*What you need to do*
Search the entries below for the word "pixels", then copy each line in which it is found.

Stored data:

◆ ◆ ◆ ◆ ◆ ◆ ◆

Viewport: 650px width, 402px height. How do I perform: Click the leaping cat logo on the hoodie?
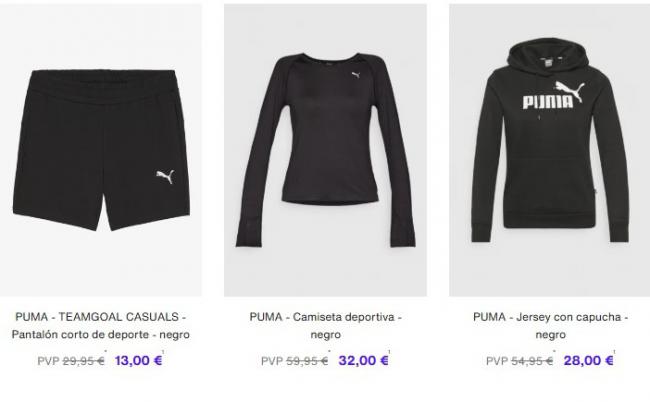pos(570,91)
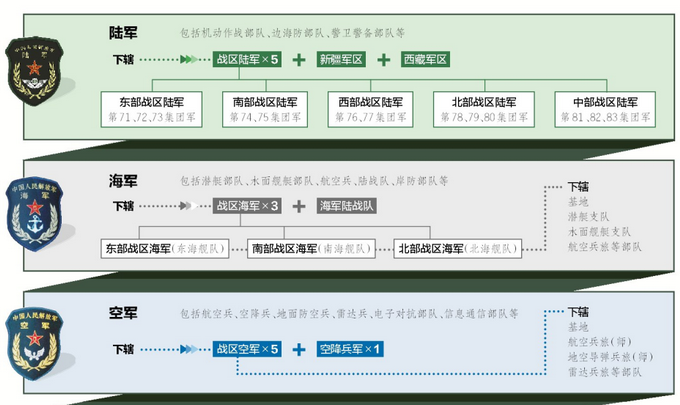Click the green arrow after Army 下辖
This screenshot has height=405, width=680.
[192, 60]
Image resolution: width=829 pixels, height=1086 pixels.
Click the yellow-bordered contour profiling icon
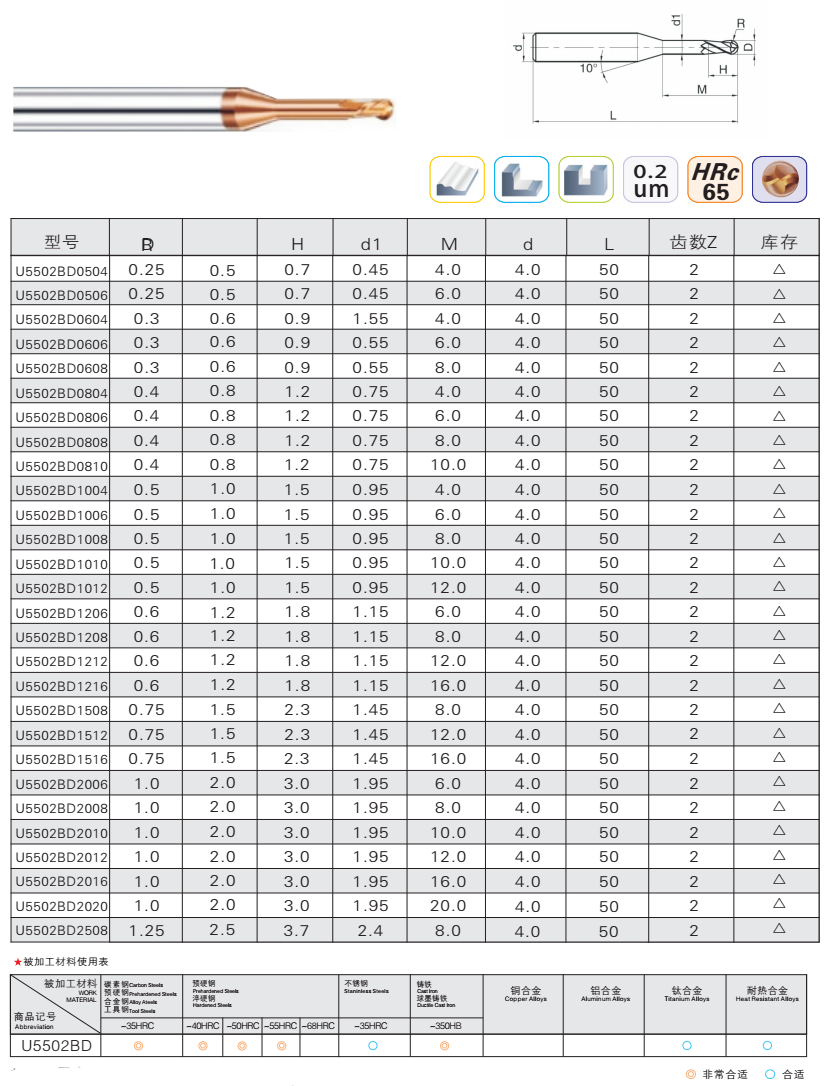point(457,179)
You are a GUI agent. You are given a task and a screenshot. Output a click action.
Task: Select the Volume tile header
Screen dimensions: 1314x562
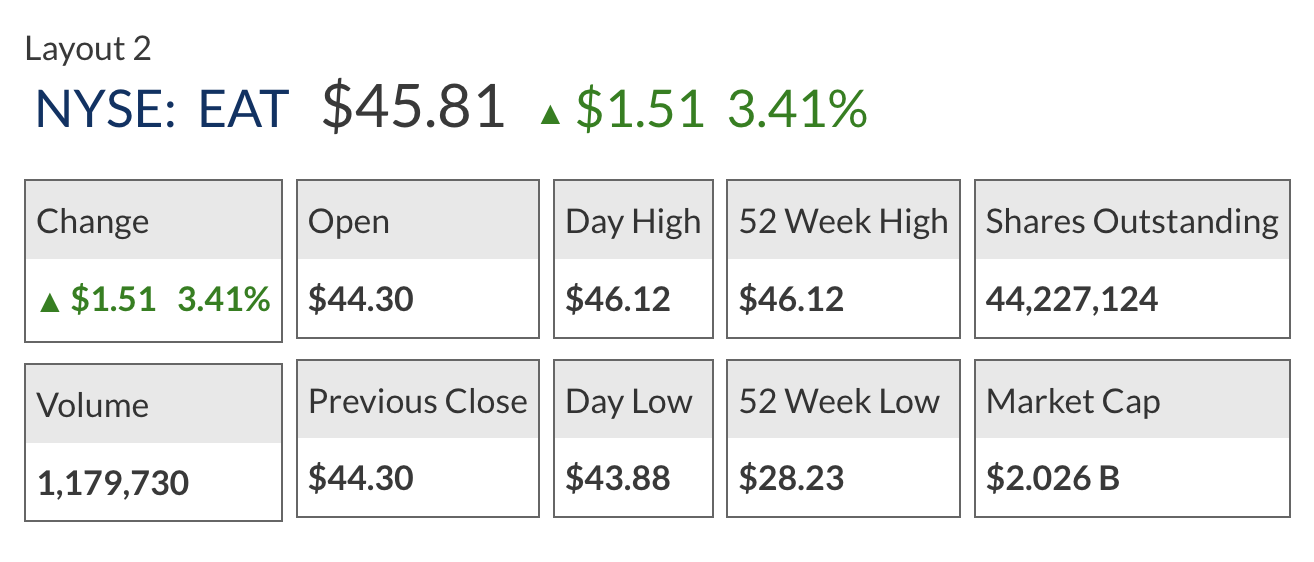(93, 405)
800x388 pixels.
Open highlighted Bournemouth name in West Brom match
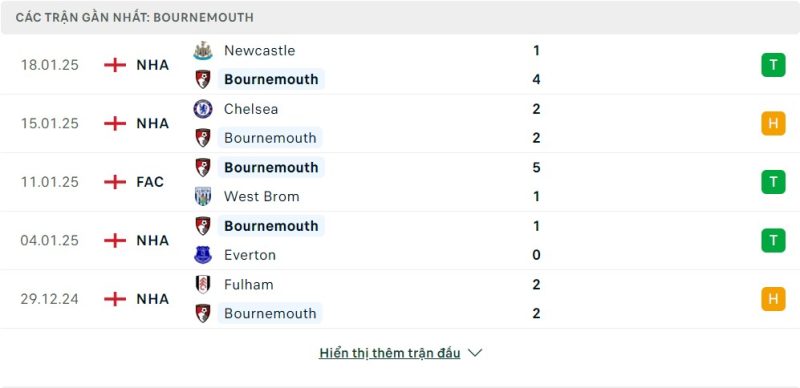pyautogui.click(x=271, y=167)
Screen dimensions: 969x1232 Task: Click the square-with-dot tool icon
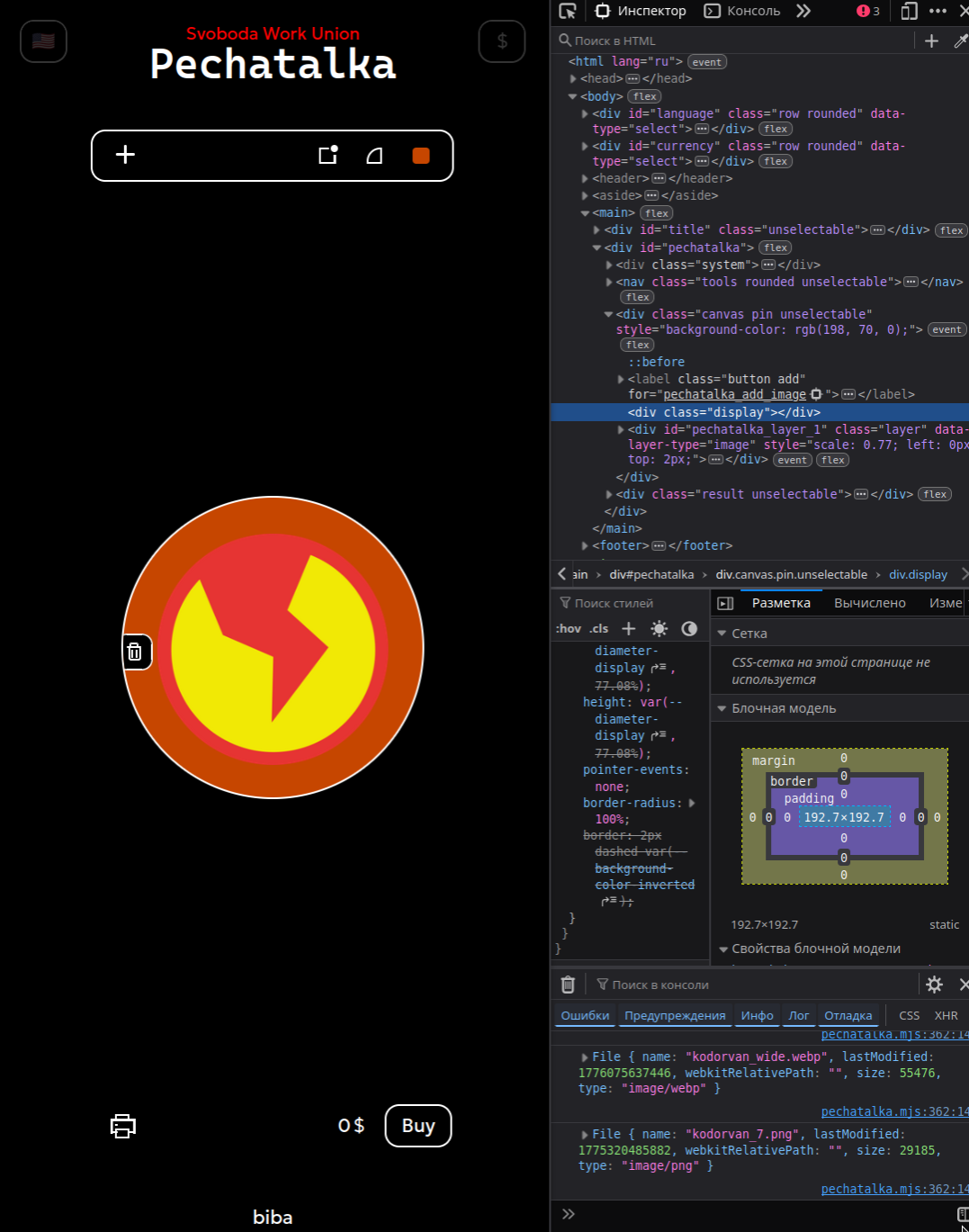328,155
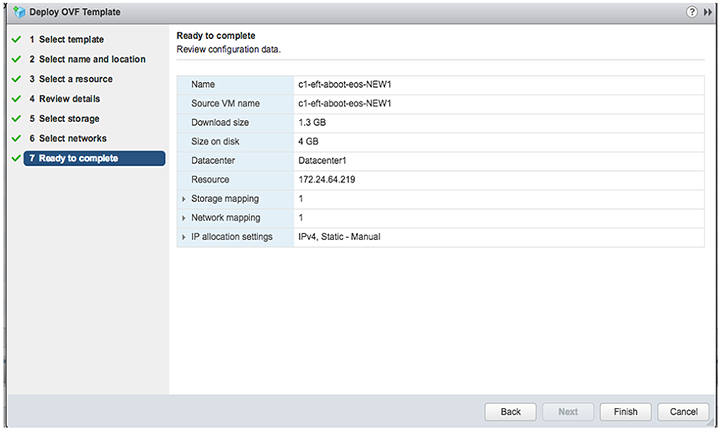
Task: Go to step 1 Select template
Action: click(67, 39)
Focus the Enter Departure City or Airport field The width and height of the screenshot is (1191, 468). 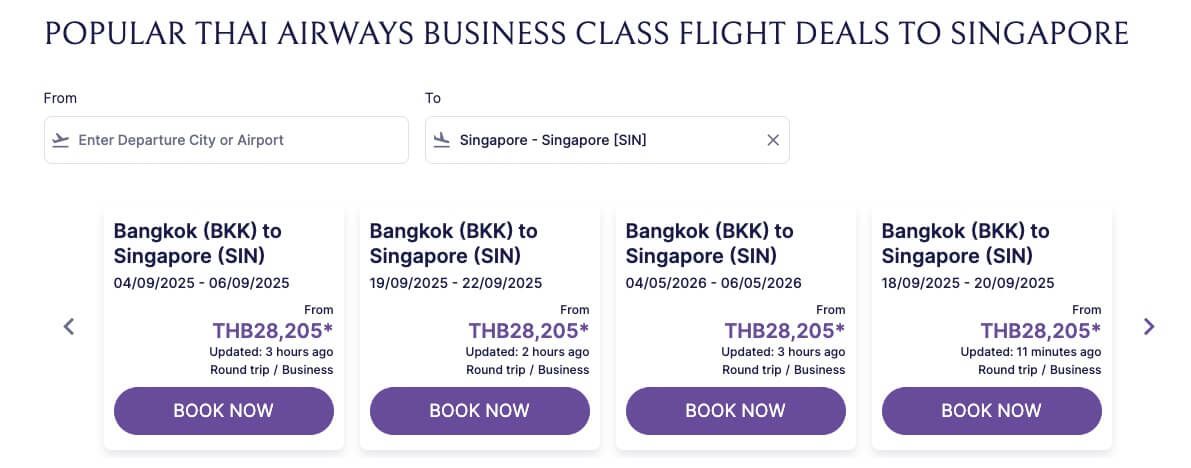pyautogui.click(x=236, y=140)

◆ ◆ ◆ ◆ ◆ ◆ ◆

*Solution for this exercise*
Image resolution: width=829 pixels, height=1086 pixels.
800x388 pixels.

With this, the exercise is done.